* Problem statement
Please reproduce the entries exactly, skipping each picture.

* Records shown
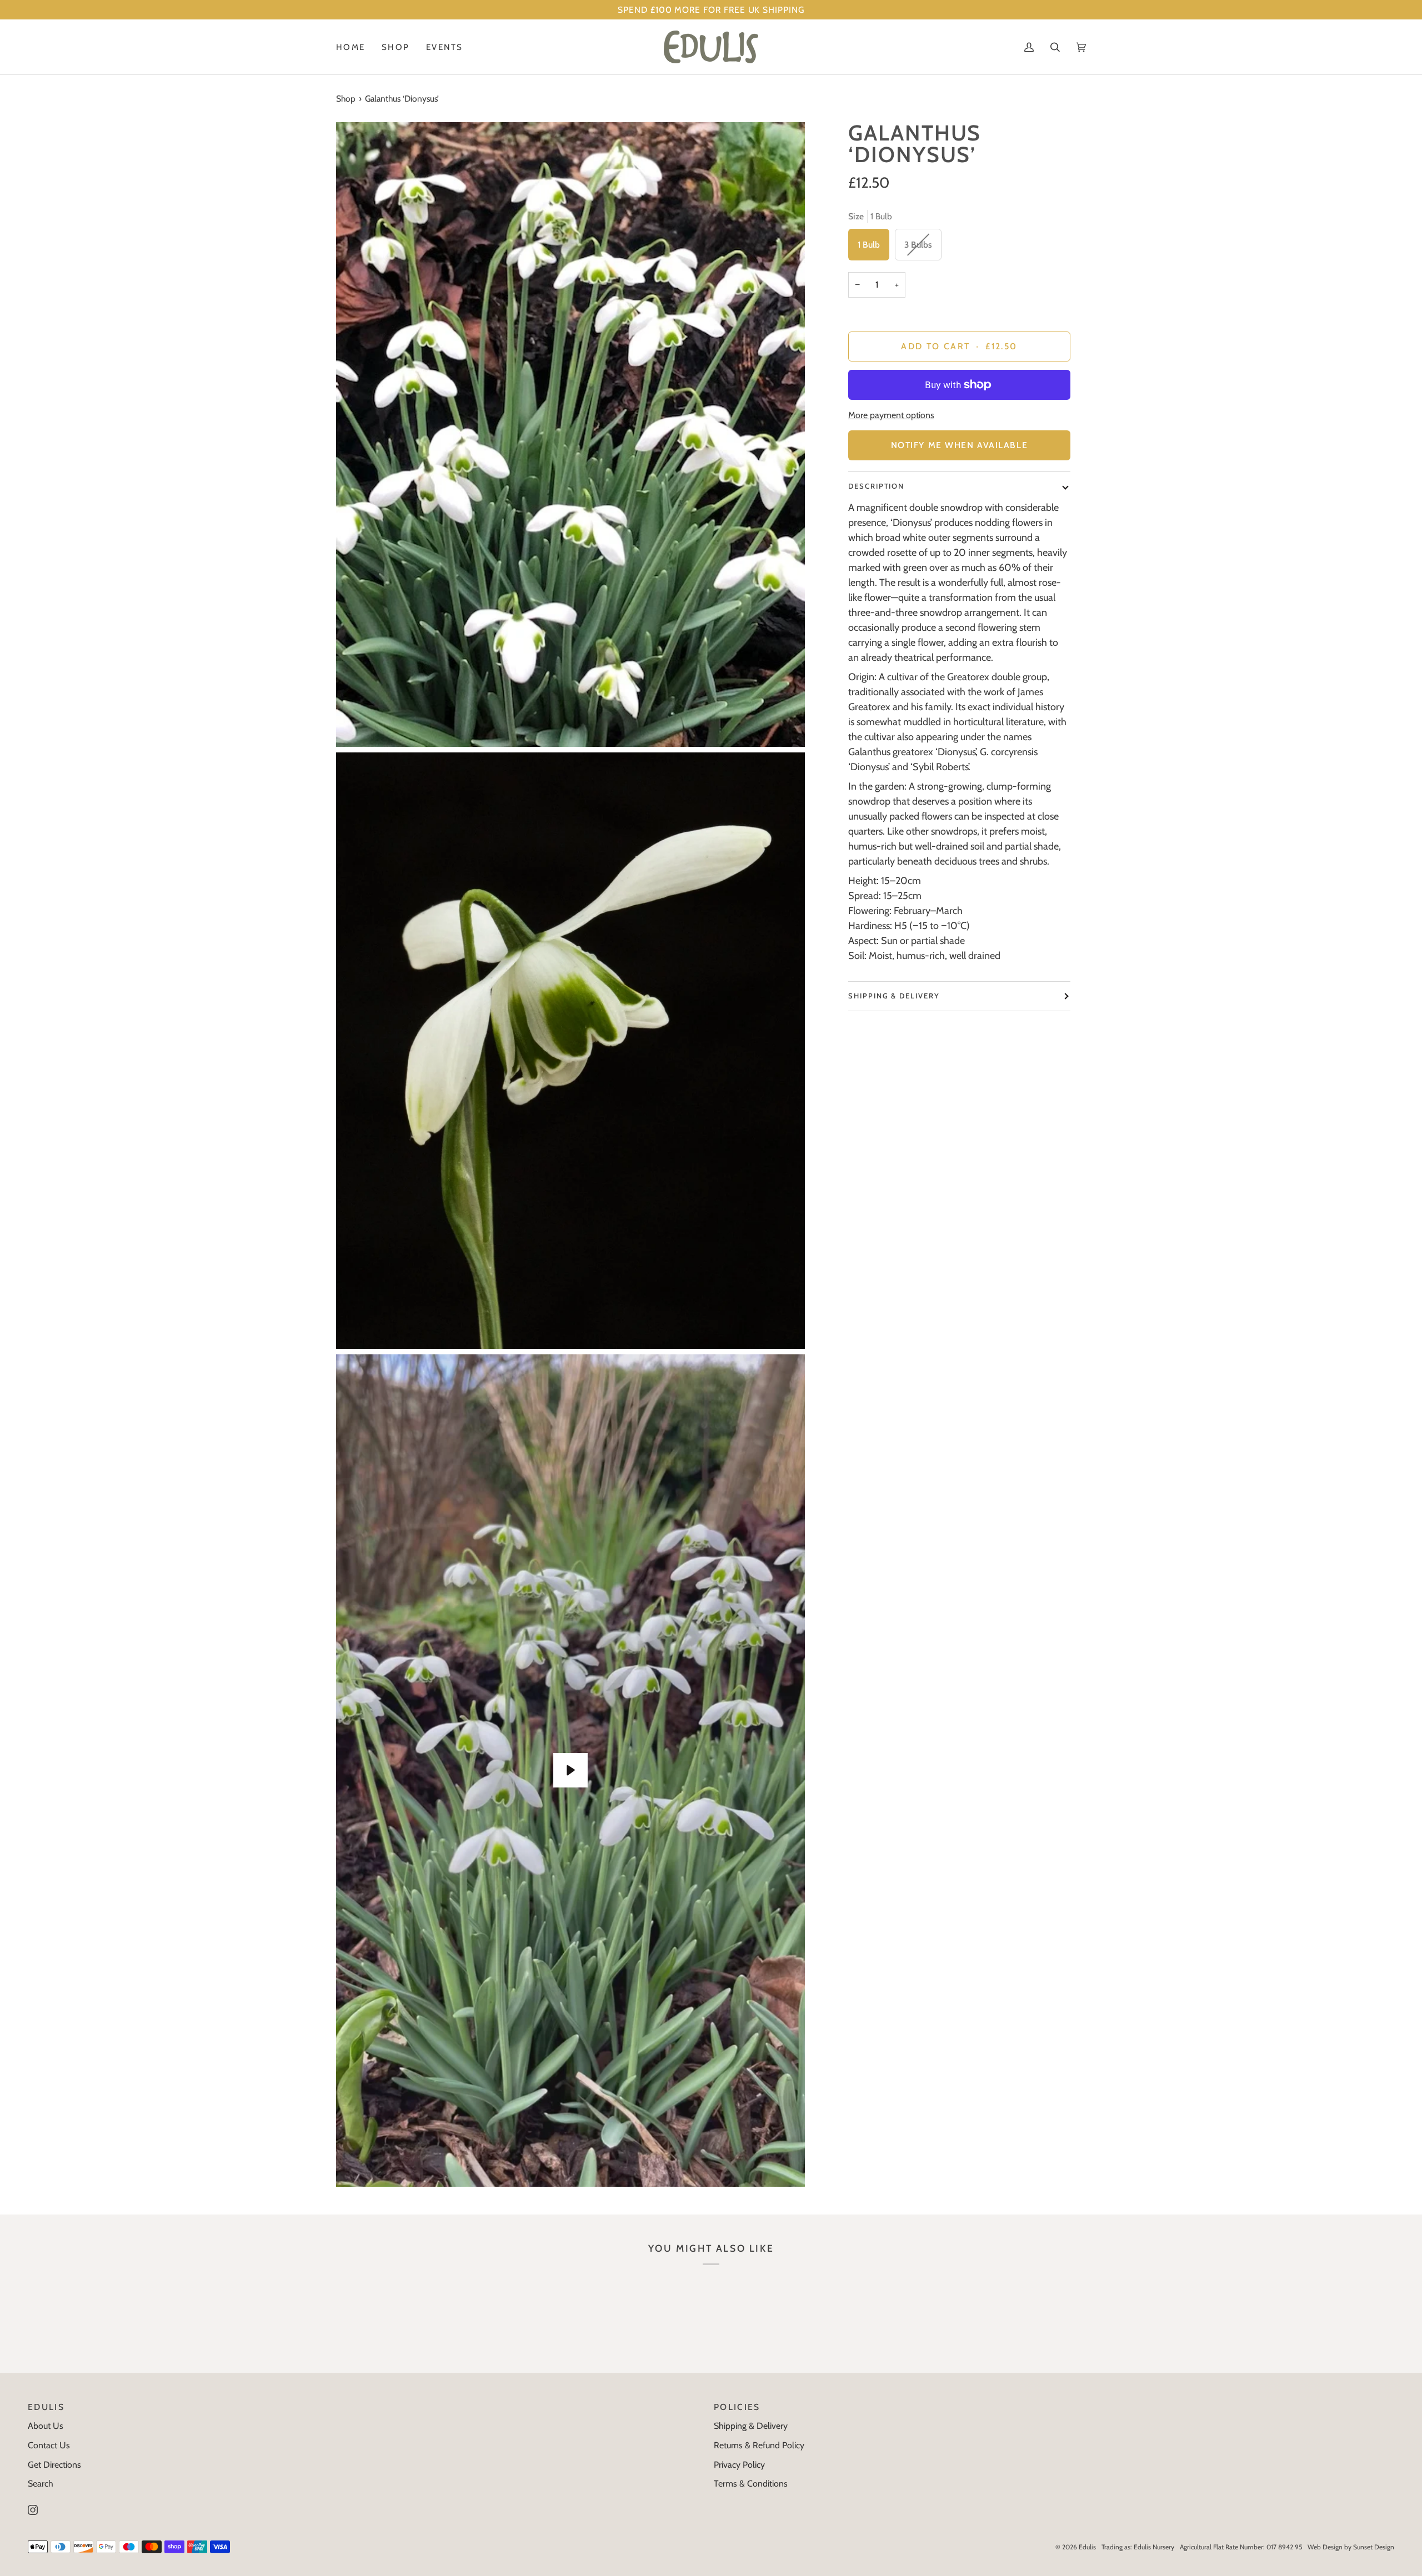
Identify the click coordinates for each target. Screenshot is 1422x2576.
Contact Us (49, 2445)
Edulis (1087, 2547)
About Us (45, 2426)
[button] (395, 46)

* Task response
Identify the click coordinates for each target. Screenshot is 1422x2576.
Contact Us (49, 2445)
Edulis (1087, 2547)
About Us (45, 2426)
[button] (395, 46)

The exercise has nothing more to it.